▶ **Directions**:
Word for word, restate the lines from the one holding "Screen dimensions: 2420x1512" through the last line of the material below, and leave every picture out.

-.-.-

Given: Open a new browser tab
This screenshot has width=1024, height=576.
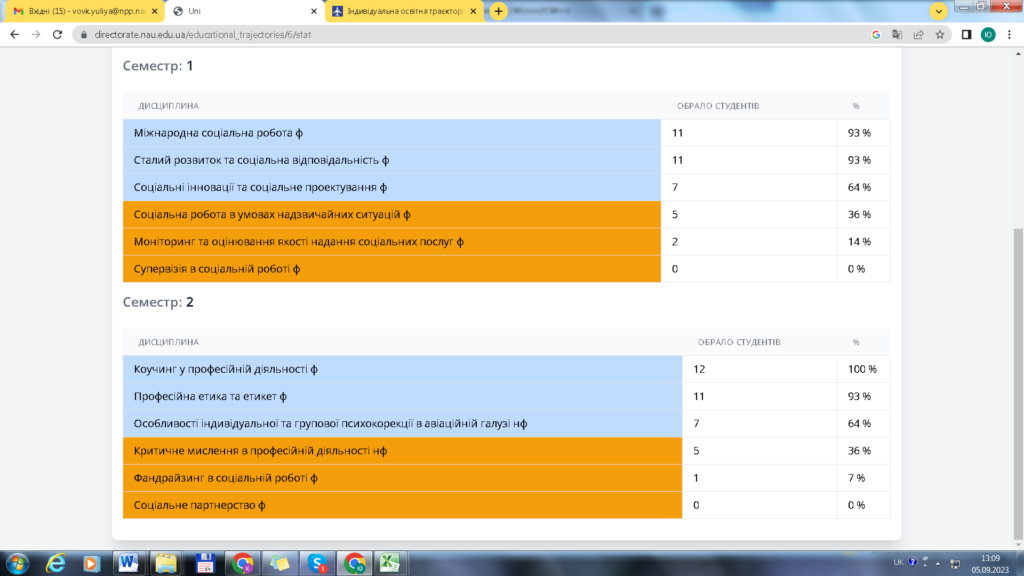Looking at the screenshot, I should 498,11.
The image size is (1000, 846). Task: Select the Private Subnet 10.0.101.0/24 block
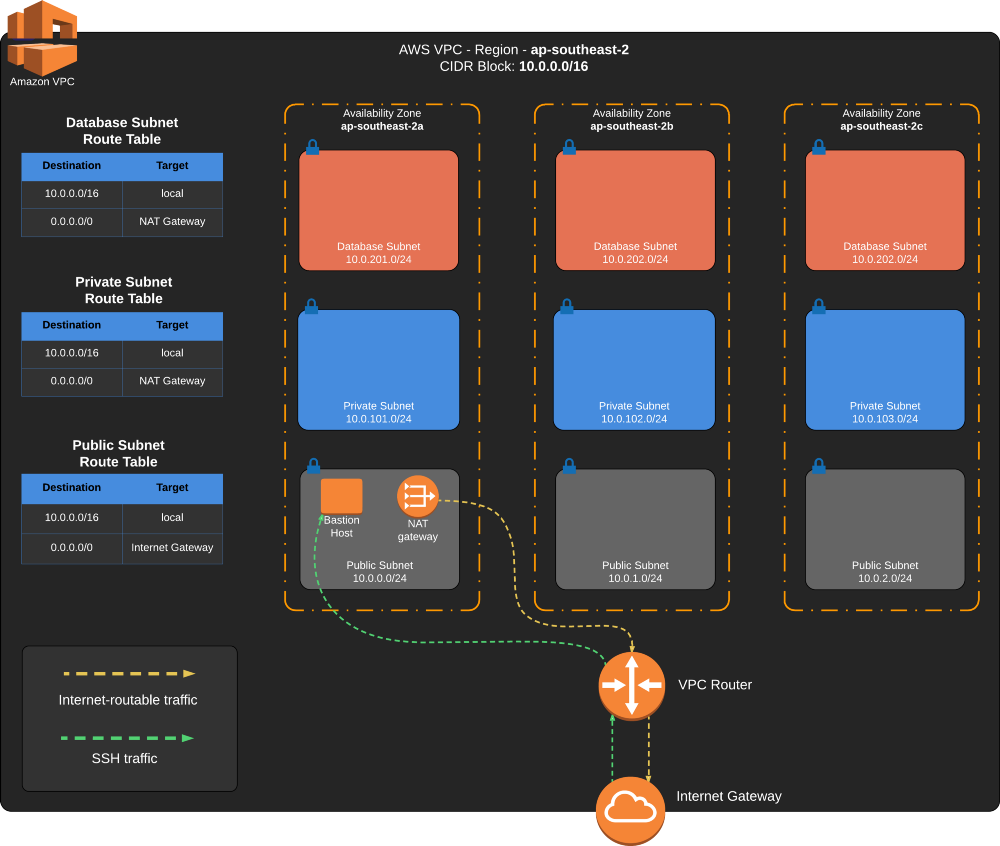tap(378, 370)
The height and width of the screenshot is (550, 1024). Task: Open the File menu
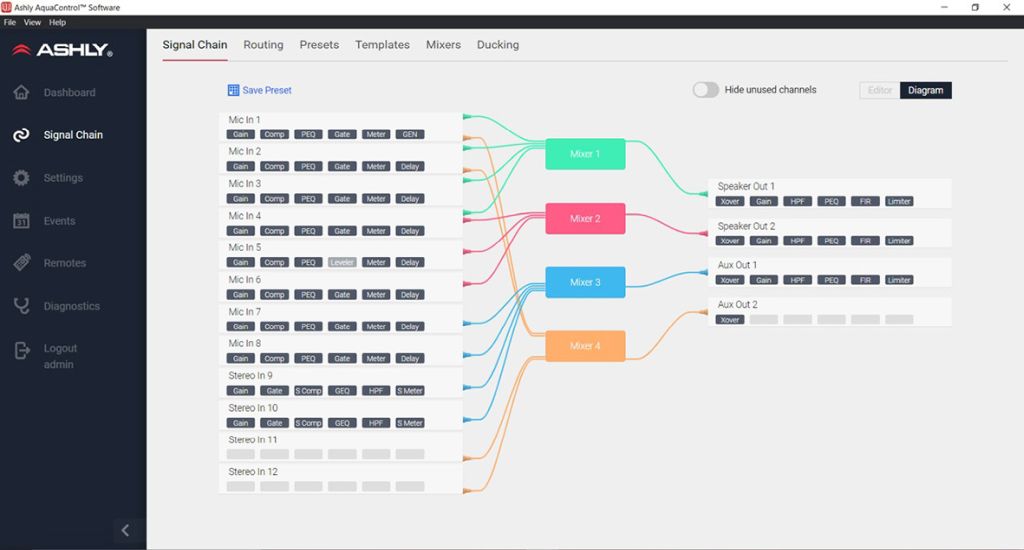click(x=10, y=22)
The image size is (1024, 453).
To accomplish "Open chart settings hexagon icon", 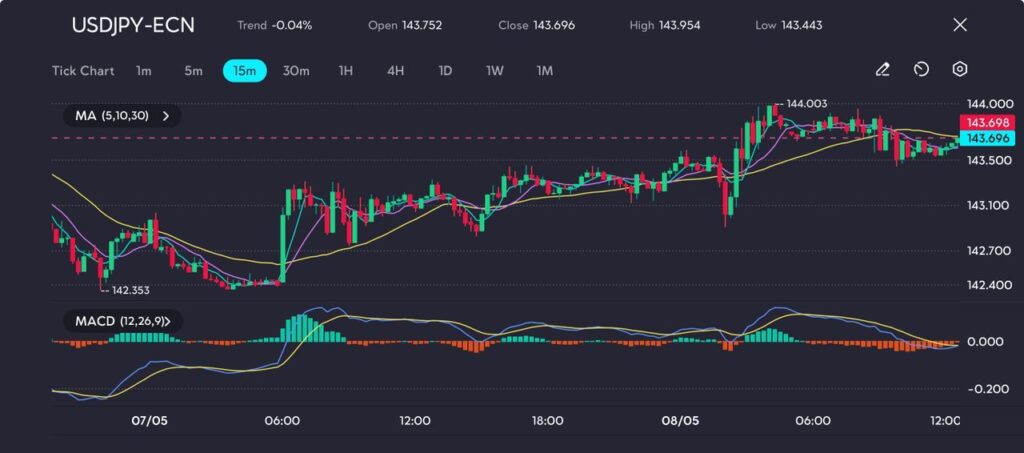I will pos(959,70).
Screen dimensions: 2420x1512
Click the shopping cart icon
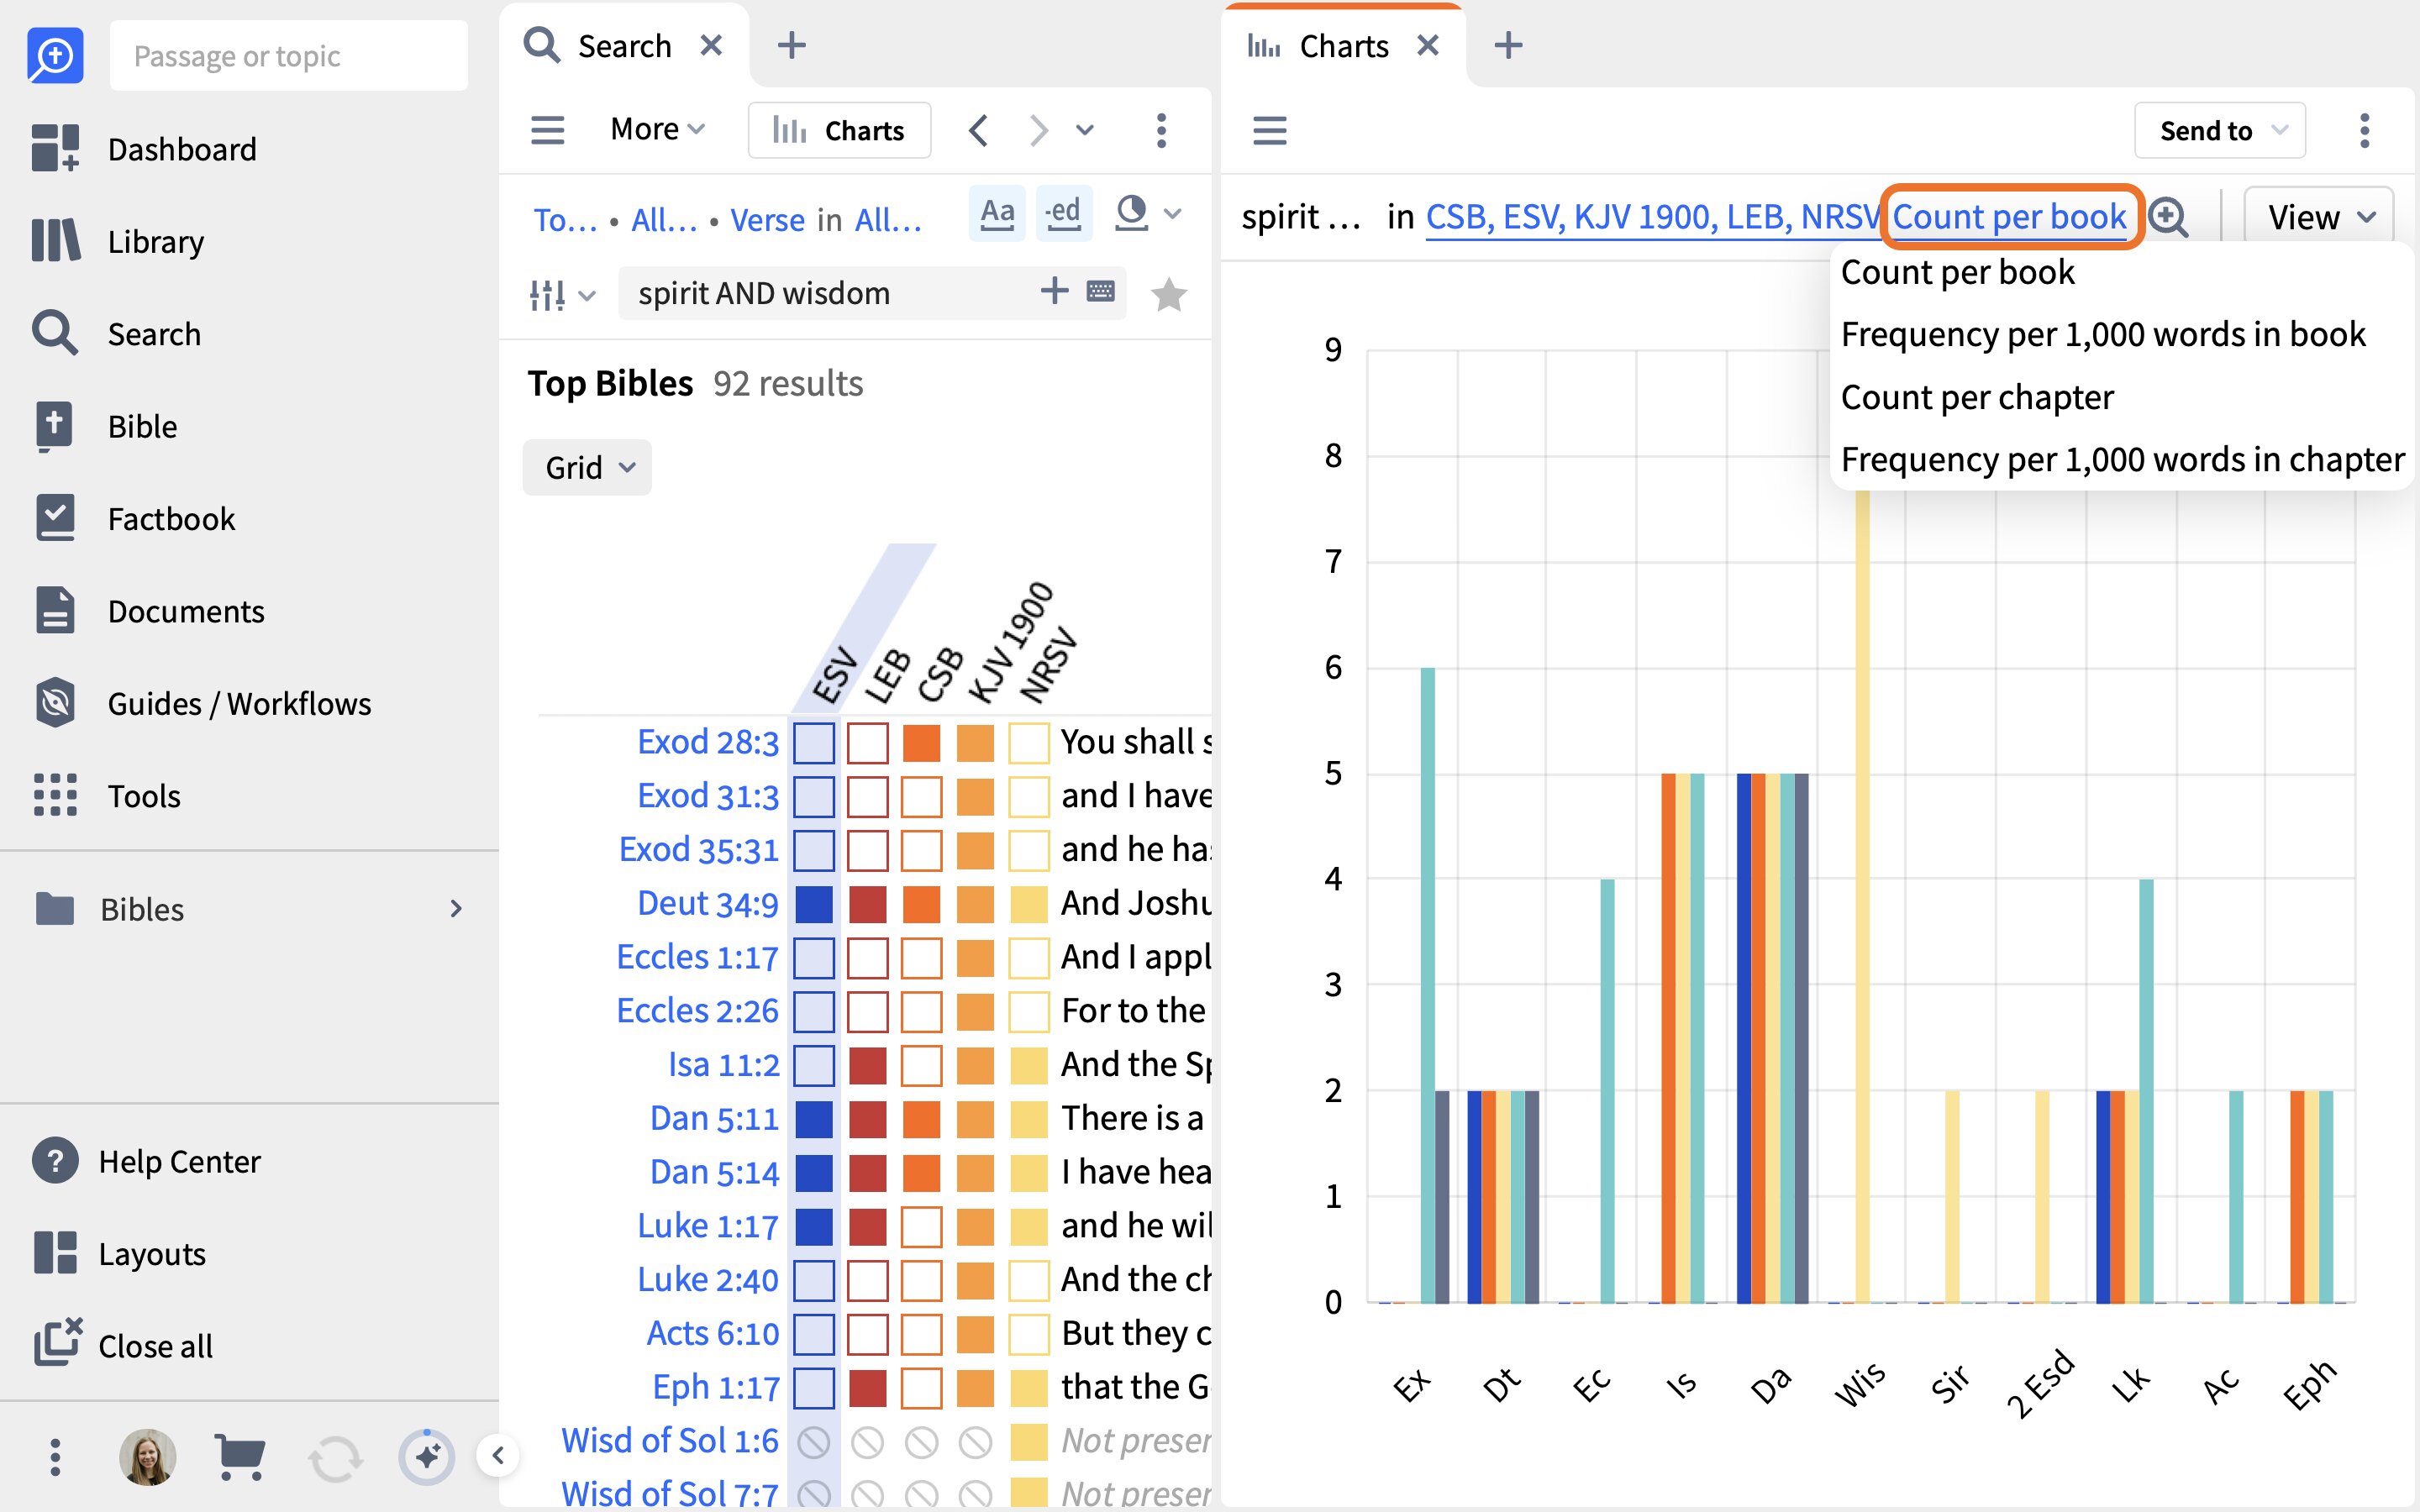pyautogui.click(x=240, y=1457)
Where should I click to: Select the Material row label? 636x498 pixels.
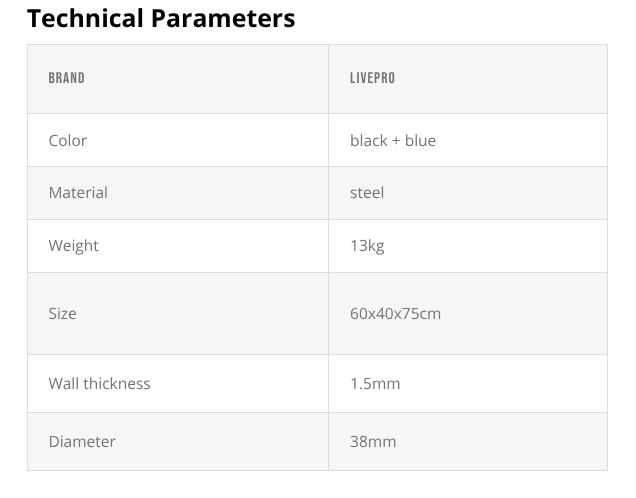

-.-.-

▶ **Response box**:
Screen dimensions: 2420x1512
Click the shopping cart icon
pyautogui.click(x=240, y=1457)
Where should I click to: Select the Material row label? 636x498 pixels.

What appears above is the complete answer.